目的に応じた、加工済みデータを日々取得しているか、ということを問うことで、データ活用、AI活用のレベル感がわかります。もっと具体的にいうと、たとえば、ローデータから、目的別のデータが詰まった箱のようなものを用意できている状態のことですね。この目的別のデータはBIにおけるダッシュボードにも使えたりします。
――ROI(投資対効果)に見合う企業と言いますか、AIの活用が進んでいる業種などはありますか?

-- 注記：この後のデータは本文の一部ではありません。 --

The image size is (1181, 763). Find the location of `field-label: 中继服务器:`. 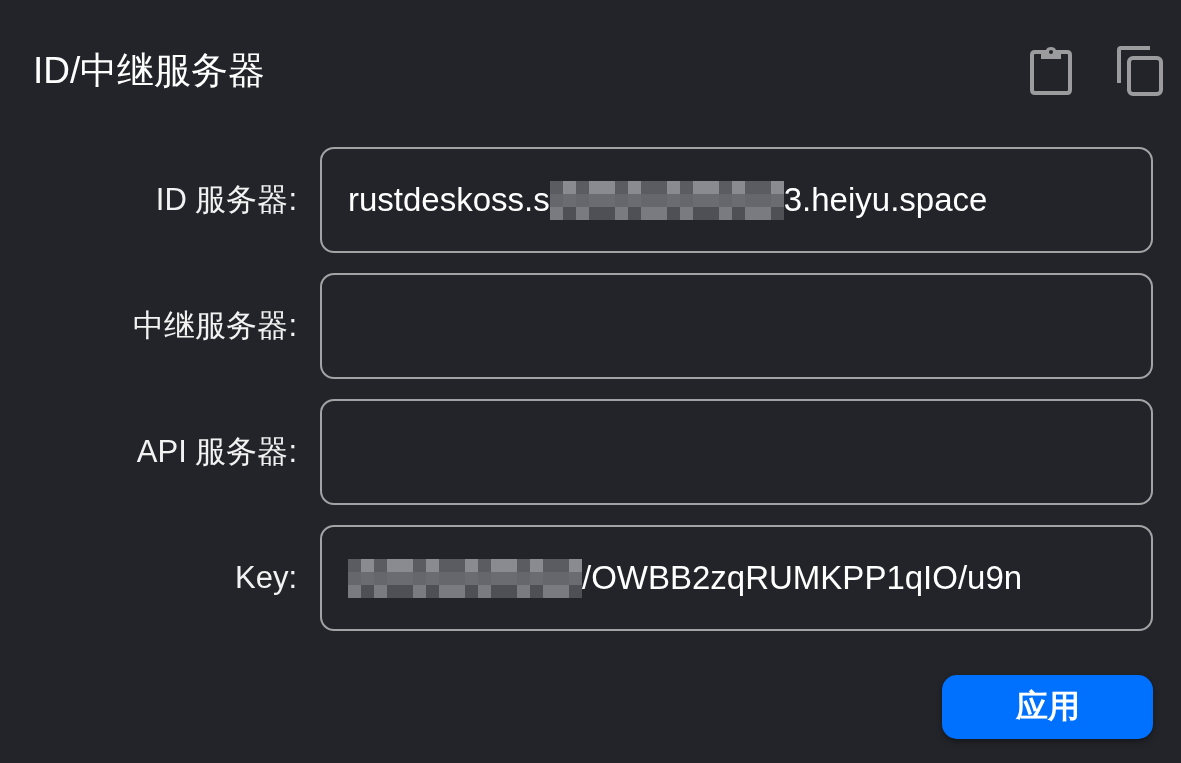

field-label: 中继服务器: is located at coordinates (215, 326).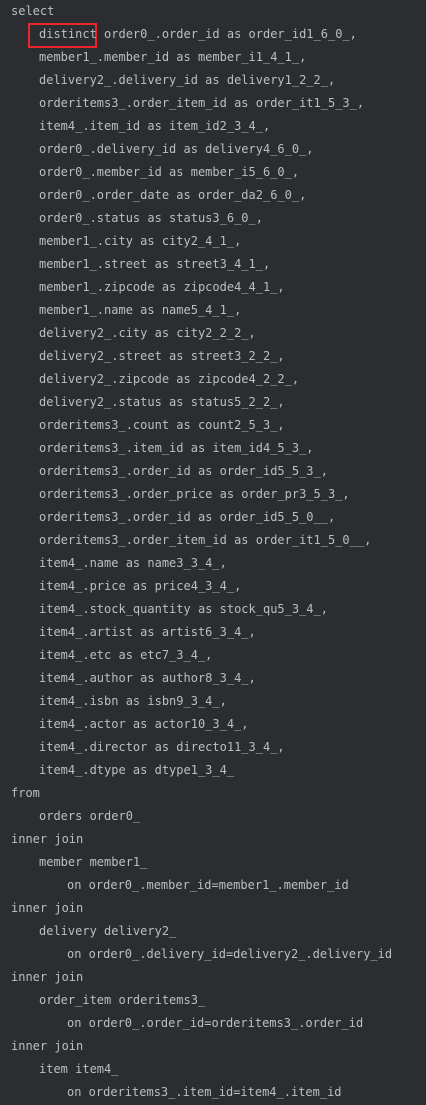 The width and height of the screenshot is (426, 1105). What do you see at coordinates (184, 609) in the screenshot?
I see `code-line: item4_.stock_quantity as stock_qu5_3_4_,` at bounding box center [184, 609]. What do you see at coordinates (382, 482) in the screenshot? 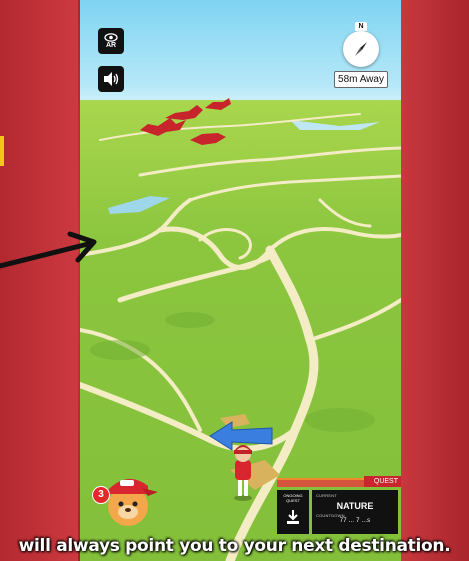
I see `quest-header: QUEST` at bounding box center [382, 482].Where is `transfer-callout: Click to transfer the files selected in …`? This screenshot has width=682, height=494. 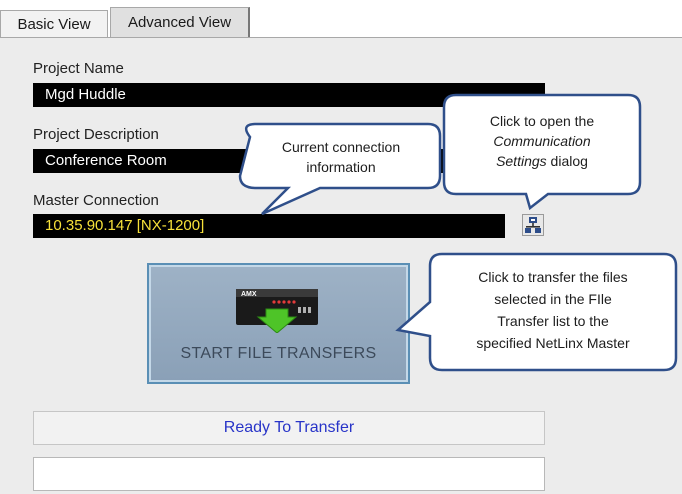 transfer-callout: Click to transfer the files selected in … is located at coordinates (553, 310).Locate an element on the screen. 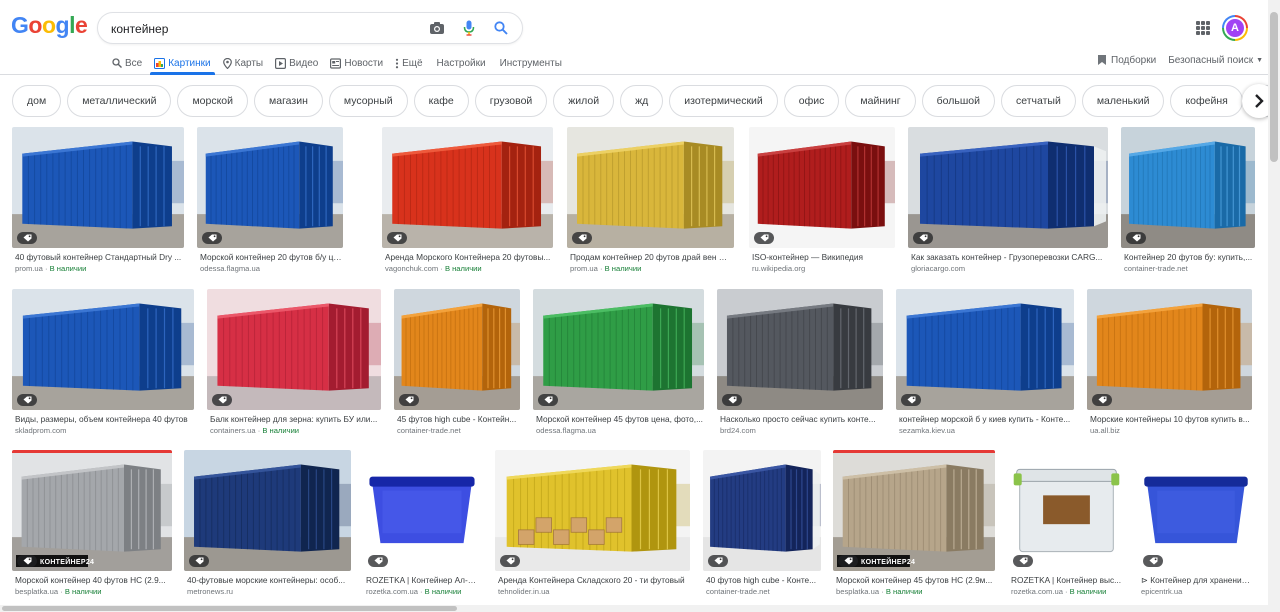 The image size is (1280, 612). chip: дом is located at coordinates (37, 101).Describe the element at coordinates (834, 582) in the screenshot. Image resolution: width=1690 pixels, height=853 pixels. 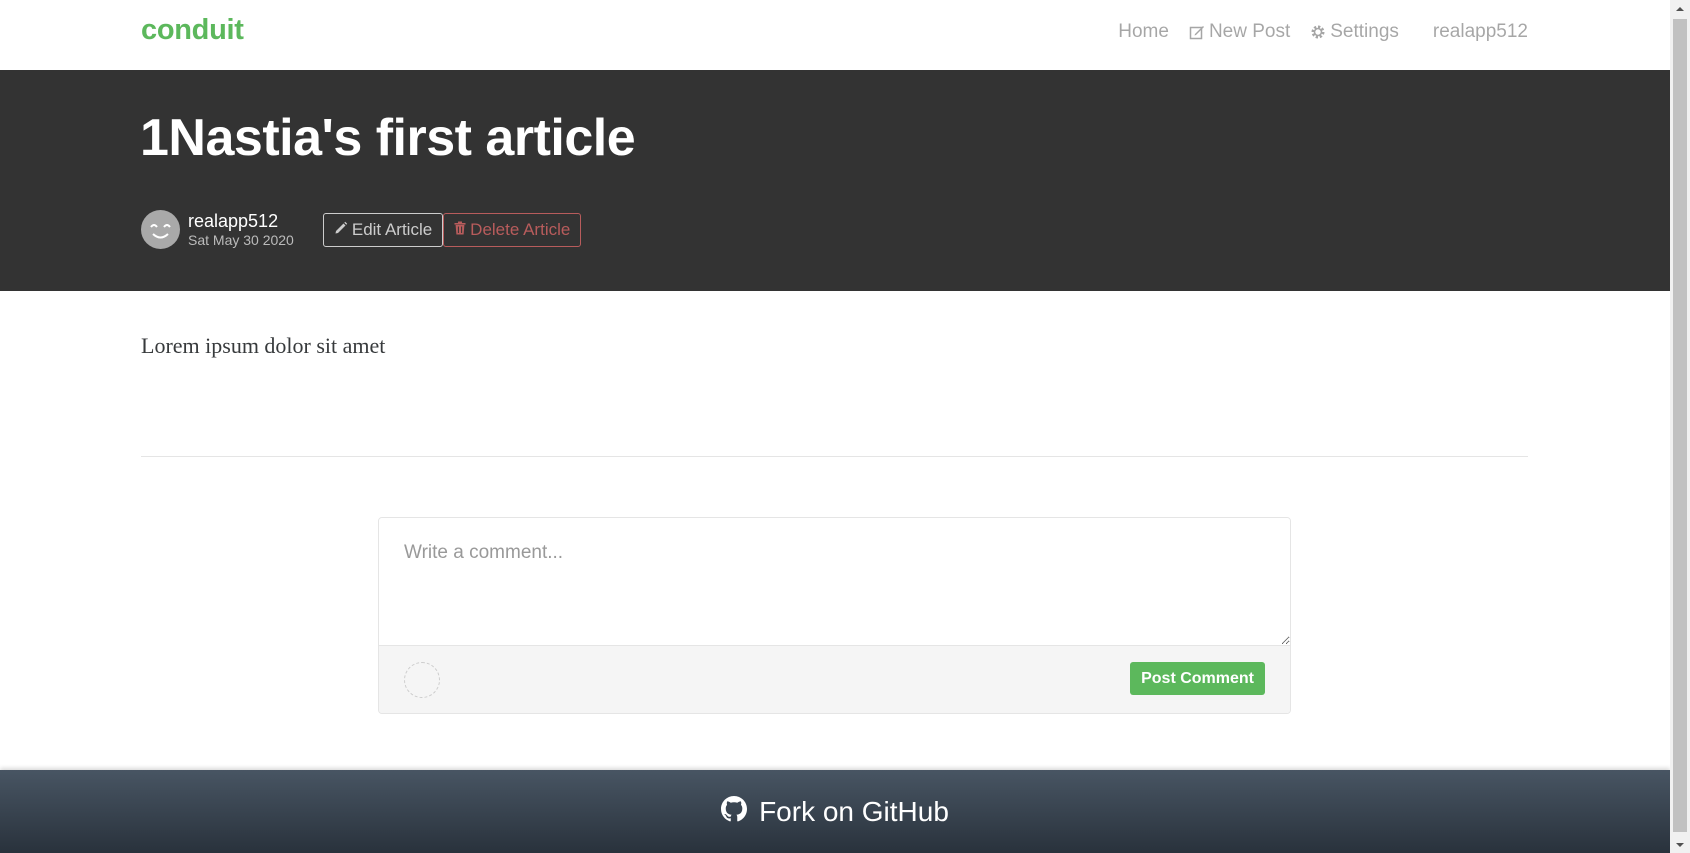
I see `comment-input` at that location.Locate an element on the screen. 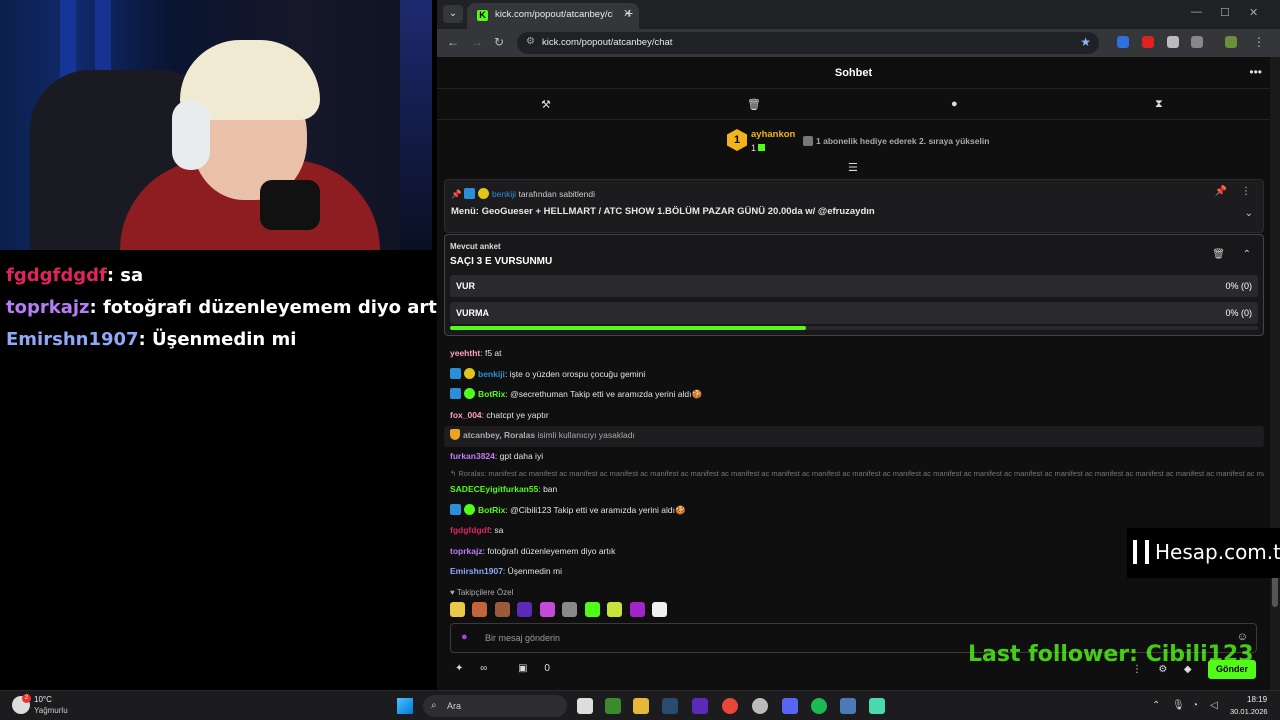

1人当たりのLTV(顧客生涯価値)が高い商材や業種であれば、多くの場合ROIに見合うはずです。たとえば、金融などでしょうか。また、1人あたりのLTVが少ない商材でも、件数が大量にある場合は有効です。予測モデルを使って、アプローチすべき人を見つけ、いつどのコンテンツでアプローチすべきなどを適切にコントロールしたり、逆にアプローチしないでいい人を見つけたりすることができます。
よく私は「引き算をする」という表現を使うのですが、たとえば、普段100万人全員に一律でアプローチをしている施策があったとします。予測モデルを使って、明らかにアプローチしても無駄な人が40万人見つかったとします。その40万人分を引き算できるだけで、その施策のROIは格段にアップするはずです。
2020年5月20日(水)9:30~10:30の講演では、次のようなことを中心にお話します。
- 本格AI活用時代へ
- 押さえるべきAIの基本
- マーケターがAIを使いこなすには
「本格AI活用時代」では、なぜAIを活用するべきなのか、ということをその時代背景を含めて解説してきます。「押さえるべきAIの基本」では、先にあげたAI分類をもう少し踏み込んで解説していきます。「マーケターがAIを使いこなすには」では、AIをどう作るかではなく、用意されたAIをどうやって活用していくかということを中心にお話する予定です。
――講演を聞くと、マーケターのためのAI活用の基本が理解できるということですね。
そうですね、ぜひご参加いただければと思います。